● Entries shown:
— Begin —

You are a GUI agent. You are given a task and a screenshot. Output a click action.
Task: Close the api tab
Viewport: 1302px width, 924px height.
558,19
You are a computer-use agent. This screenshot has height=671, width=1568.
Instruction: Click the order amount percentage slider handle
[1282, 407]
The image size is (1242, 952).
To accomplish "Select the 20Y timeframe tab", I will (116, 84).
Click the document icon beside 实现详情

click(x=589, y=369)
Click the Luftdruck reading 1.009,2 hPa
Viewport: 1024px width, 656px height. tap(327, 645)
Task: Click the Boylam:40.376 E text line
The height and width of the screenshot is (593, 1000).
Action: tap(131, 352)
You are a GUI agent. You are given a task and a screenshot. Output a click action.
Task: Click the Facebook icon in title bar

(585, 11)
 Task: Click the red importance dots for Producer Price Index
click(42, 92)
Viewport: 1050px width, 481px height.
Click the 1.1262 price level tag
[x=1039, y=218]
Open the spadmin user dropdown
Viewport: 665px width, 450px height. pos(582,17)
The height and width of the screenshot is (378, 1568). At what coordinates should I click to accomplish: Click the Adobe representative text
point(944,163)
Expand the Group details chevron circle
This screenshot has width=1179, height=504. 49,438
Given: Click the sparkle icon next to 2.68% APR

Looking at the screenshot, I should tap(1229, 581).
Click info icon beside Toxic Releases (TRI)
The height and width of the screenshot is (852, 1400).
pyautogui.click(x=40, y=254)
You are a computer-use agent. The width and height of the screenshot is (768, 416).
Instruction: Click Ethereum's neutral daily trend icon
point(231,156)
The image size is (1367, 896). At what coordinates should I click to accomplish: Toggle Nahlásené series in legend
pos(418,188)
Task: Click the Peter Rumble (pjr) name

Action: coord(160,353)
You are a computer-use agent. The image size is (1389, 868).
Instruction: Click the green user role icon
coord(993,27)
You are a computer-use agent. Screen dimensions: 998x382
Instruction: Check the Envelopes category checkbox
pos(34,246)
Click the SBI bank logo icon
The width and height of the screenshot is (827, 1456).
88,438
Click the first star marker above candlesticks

— End —

● Your goal:
Extract every line of the material that contains the word "agent". Case matters.

● Output below:
You are a GUI agent. You are given a task and a screenshot. Output a click action.
You are a computer-use agent. This screenshot has height=671, width=1568.
You are a GUI agent. You are given a task and a screenshot. Output a click action.
You are a computer-use agent. The width and height of the screenshot is (768, 416).
You are a computer-use agent. The image size is (1389, 868).
You are a computer-use agent. Screen dimensions: 998x382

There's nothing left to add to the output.